Francis Poulenc komponierte seine Cellosonate nach dem 2. Weltkrieg, und stieß beeinflusst von Stravinsky, Maurice Chavellier und dem französischen Vaudeville zu der „Groupe des Six“, die den Impressionismus zu Gunsten einer größeren Einfachheit und Klarheit ablehnt. Vorbilder sind Mozart und Saint-Säens. Seine Musik wankt stetig zwischen den zwei „K“ : Kokotten und Klosternonnen. Seine tiefe Gläubigkeit und eine charmante Vulgärität erschienen ihm wichtiger als das vorgeblich tiefe Gefühl der Romantik. Somit ist er ebenso ein Sohn des Conservatoires und der Pariser Music Halls.
Musik des „fin-de-siecle“ bis 1948 führt uns durch die Ober- und Unterwelt Paris: Erik Satie, der schon 1890 Musik schreibt, die das Denken fördert oder Musik als Möbel installiert; im Salon „Boulangerie“ der Pianistin, Komponistin und Musikpädagogin Nadia Boulanger treffen wir auf ihre Schüler Heitor Villa-Lobos und Camargo Guarnieri; und schließlich mit Charles Trenet „Au clair de la lune“ und Poulencs Jugendhit „Les Chemie de l’amour“ verschnaufen wir in den Music Halls und begegnen Pierrot, einem phantasque melancholischem Dandy und getäuschtem Liebhaber, der wie immer am Ende eine lächerliche Figur macht. (A.-L. Perenthaler)

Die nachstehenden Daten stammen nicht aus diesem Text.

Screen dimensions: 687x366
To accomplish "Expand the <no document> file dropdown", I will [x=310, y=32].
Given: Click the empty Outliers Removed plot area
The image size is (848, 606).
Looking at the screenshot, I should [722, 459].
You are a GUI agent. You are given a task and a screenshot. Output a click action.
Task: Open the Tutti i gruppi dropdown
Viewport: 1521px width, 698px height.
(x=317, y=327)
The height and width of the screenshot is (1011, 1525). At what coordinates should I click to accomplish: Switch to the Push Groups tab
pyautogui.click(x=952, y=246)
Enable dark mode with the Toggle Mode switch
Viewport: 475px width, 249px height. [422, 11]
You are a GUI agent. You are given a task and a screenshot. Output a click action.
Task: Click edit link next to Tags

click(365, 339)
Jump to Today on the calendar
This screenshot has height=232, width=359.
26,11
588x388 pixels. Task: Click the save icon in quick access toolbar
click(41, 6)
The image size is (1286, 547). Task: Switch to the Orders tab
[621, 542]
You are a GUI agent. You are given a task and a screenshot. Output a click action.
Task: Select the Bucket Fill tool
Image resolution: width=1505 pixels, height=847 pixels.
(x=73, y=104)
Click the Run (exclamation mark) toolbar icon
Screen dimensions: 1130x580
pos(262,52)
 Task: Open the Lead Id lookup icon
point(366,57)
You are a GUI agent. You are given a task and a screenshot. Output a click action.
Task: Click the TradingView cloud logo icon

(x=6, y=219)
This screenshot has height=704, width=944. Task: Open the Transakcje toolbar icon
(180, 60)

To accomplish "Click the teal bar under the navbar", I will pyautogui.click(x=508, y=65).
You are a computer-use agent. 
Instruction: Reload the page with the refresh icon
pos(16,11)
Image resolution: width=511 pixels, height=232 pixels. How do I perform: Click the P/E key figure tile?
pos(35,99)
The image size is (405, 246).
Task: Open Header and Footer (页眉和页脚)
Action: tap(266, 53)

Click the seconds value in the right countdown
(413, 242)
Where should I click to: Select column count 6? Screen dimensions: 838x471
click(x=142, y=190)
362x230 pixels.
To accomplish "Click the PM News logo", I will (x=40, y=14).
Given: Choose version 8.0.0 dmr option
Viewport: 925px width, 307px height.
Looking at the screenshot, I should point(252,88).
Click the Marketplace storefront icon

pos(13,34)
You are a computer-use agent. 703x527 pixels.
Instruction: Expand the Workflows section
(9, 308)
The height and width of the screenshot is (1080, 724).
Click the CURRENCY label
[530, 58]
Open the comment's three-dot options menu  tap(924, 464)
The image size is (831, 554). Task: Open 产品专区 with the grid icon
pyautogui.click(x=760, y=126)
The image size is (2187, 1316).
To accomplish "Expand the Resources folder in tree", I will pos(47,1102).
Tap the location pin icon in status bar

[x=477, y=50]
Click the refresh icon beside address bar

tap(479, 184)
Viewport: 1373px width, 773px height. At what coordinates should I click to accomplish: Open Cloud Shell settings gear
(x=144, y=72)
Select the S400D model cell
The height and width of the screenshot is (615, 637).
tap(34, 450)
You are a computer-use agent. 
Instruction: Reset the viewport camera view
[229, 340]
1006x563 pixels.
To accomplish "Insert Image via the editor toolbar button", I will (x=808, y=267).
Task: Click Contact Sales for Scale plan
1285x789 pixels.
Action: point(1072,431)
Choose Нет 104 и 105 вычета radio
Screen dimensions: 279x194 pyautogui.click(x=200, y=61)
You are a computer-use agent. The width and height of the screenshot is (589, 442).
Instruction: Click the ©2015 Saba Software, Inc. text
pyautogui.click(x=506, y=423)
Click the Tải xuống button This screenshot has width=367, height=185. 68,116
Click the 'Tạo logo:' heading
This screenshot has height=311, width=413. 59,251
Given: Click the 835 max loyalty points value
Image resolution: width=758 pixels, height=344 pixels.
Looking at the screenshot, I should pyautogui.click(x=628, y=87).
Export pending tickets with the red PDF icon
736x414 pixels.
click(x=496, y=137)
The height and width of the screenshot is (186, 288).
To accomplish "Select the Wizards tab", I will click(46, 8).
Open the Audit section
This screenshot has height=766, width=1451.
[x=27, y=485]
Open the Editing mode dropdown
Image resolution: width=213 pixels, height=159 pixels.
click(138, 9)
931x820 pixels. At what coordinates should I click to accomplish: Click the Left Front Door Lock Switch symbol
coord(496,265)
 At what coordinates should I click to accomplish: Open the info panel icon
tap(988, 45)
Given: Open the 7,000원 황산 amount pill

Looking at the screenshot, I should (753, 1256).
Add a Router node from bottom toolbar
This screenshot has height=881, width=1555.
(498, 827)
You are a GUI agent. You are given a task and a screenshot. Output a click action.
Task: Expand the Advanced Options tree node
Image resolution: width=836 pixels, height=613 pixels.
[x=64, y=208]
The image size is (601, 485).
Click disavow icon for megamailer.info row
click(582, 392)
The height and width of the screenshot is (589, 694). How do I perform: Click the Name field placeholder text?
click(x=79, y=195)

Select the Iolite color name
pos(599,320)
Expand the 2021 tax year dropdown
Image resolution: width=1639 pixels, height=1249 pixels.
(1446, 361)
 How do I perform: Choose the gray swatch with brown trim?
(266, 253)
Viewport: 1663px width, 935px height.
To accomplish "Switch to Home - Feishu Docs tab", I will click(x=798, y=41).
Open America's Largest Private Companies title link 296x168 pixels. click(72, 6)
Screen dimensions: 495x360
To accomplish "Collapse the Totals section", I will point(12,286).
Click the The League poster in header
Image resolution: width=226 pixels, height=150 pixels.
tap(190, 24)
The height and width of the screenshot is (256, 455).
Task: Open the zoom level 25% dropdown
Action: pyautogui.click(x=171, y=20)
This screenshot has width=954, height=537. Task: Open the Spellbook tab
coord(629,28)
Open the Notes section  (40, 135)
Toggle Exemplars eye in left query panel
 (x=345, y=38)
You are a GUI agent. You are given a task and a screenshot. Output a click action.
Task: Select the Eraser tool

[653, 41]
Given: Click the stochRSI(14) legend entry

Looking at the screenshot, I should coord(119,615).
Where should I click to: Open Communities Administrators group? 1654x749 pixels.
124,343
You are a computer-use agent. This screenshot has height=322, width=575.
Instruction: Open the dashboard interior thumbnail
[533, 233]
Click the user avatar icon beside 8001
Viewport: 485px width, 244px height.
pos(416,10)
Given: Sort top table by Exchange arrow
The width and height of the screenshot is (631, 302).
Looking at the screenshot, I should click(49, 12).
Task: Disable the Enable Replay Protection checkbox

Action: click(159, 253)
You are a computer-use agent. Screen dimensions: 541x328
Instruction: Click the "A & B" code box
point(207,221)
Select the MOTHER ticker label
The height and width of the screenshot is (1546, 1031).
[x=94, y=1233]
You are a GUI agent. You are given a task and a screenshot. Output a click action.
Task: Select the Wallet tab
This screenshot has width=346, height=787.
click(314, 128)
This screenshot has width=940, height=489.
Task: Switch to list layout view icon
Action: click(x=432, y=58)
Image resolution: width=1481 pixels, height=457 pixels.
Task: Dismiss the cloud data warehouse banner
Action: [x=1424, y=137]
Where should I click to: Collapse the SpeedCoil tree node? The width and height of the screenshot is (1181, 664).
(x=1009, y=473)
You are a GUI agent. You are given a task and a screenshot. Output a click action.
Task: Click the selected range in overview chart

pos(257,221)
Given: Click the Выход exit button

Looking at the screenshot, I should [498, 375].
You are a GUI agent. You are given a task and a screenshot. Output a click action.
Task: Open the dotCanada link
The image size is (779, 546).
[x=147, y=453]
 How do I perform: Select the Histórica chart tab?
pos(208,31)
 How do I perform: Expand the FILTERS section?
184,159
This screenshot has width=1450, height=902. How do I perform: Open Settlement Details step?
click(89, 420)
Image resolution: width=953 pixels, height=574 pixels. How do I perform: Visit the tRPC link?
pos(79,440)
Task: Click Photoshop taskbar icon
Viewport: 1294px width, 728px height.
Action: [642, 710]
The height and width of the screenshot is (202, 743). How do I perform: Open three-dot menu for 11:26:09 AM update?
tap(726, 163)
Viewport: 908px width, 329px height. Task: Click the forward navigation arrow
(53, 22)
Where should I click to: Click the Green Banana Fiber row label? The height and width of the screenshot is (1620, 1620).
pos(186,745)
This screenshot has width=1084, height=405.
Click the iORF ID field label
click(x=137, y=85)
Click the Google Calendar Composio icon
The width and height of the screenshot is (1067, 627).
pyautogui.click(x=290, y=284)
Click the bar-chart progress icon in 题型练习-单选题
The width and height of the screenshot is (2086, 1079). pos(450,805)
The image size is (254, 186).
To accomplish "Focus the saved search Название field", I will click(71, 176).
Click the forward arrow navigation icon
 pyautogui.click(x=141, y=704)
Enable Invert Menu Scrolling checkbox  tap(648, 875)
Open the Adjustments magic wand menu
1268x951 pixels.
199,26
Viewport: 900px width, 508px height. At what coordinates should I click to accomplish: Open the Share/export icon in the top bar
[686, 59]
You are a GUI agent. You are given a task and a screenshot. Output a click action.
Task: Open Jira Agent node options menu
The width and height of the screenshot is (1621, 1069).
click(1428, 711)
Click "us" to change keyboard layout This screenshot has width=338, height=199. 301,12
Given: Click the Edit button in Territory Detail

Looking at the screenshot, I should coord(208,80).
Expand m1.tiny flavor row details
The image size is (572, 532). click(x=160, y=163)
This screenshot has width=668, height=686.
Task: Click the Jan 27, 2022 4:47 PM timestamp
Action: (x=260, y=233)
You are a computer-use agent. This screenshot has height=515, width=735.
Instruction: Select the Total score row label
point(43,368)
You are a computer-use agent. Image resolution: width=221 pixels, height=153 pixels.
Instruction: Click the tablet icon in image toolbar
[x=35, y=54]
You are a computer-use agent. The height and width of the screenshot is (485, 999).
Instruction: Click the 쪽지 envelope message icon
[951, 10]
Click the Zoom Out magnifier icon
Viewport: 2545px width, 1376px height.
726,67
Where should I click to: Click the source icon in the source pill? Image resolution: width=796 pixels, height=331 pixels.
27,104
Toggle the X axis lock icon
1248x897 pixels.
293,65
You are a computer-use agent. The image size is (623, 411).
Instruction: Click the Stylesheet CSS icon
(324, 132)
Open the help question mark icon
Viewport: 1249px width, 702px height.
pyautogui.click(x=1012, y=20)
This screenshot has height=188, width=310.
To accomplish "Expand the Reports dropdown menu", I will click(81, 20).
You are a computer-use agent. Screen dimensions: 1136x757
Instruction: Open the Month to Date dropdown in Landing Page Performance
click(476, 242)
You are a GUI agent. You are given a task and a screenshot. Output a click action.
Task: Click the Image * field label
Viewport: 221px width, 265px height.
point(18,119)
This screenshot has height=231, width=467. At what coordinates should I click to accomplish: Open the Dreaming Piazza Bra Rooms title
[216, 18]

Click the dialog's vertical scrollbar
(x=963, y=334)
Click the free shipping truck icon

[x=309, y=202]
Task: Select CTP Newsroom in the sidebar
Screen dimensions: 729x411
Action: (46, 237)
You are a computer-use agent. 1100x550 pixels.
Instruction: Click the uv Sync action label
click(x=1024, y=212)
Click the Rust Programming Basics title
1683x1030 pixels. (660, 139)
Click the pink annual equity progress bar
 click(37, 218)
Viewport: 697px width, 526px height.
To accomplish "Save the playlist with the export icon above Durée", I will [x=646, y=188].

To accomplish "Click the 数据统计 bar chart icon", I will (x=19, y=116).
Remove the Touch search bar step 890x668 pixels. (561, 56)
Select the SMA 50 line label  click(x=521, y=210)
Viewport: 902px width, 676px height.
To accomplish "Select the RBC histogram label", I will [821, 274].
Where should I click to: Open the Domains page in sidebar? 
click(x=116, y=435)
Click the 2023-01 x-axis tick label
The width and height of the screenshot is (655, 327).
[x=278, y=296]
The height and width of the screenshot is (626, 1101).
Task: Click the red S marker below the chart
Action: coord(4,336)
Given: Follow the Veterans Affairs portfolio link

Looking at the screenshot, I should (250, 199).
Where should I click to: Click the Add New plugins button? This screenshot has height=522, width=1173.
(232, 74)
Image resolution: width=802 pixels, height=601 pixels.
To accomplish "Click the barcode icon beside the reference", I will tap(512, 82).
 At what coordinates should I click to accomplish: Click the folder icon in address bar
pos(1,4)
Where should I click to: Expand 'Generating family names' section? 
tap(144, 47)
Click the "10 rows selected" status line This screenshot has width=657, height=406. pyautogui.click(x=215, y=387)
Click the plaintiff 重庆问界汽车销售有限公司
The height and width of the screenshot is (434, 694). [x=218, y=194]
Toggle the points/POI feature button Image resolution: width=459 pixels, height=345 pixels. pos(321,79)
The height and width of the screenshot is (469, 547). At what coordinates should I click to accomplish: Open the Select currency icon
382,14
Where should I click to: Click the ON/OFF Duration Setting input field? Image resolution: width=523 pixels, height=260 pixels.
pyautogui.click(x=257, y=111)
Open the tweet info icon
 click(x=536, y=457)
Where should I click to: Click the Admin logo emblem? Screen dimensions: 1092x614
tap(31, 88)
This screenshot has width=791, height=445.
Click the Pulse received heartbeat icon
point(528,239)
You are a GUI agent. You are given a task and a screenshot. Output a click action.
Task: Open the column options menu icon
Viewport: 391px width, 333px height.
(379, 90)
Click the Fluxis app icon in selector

Anna-Lena Perenthaler ist erste Preisträgerin, sowie Publikumspreisträgerin des internationalen Wettbewerbs „Musica Antiqua“ in Brügge. Im Frühjahr 2020 gründete sie die Konzertreihe „Nachbarschaftsmusik": aus dem Gedanken heraus die Nachbarschaft in Krisenzeiten zu stärken, entsprang ein Konzertformat mit interdisziplinärem und interaktivem Ansatz, das sowohl für Kinder, wie auch für Kenner, oder unbefleckte Musikinteressierte funktionierte. 2021 baute sie diese Reihe zu einem Festival aus. Ihr Anliegen ist es, ihr Publikum mitzureißen und schöpferisch am Konzertgeschehen zu beteiligen. Ihr Studium absolvierte Sie bei Prof. Maria Kliegel, Jean-Guihen Queyras und Prof. Troels Svane und schloss 2012 mit der Bestnote ab. Anna-Lena Perenthaler konzertierte sie als Solistin mit namhaften Orchestern wie dem Gürzenichorchester Köln, den Bergischen Sympohonikern, Il Gardelino… und war Semifinalistin beim Deutschen Muskwettbewerb und im internationalen Wettbewerb „Ton und Wort“. Wichtige cellistische Impulse gab Ihr u.a. auch David Geringas. Im Bereich der Neuen Musik war sie bereits bei namhaften Ensembles zu Gast wie dem Ensemble Resonanz Hamburg und dem Decoder Ensemble - Band für aktuelle Musik. Zudem entstanden Werke für Cello Solo, die Anna-Lena Perenthaler gewidmet sind, wie „Perempuan“ von Donny Karsadi und das „Lied ohne Worte“ von Christian Alexander Fritz. Durch ihre Orchestererfahrungen im Konzerthausorchester Berlin, dem NDR-Sinfonieorchester Hamburg, so wie der Deutschen Kammerphilharmonie Bremen, arbeitete sie mit Dirigenten wie Paavo Järvi, Semyon Bychkov und schließlich Thomas Hengelbrock zusammen, der sie fest in seinem Balthasar-Neumann-Ensemble engagierte. Dieses Ensemble arbeitet auf wissenschaftlicher Grundlage und musiziert auf dem Instrumentarium der jeweiligen Zeit. Dadurch angeregt absolvierte sie ein Master Studium für historische Interpretationspraxis bei Kristin von der Goltz in Frankfurt am Main. Anna-Lena Perenthaler war Solo-Cellistin an der Oper Pforzheim und wechselte im März 2019 in das Quartett Salut Salon.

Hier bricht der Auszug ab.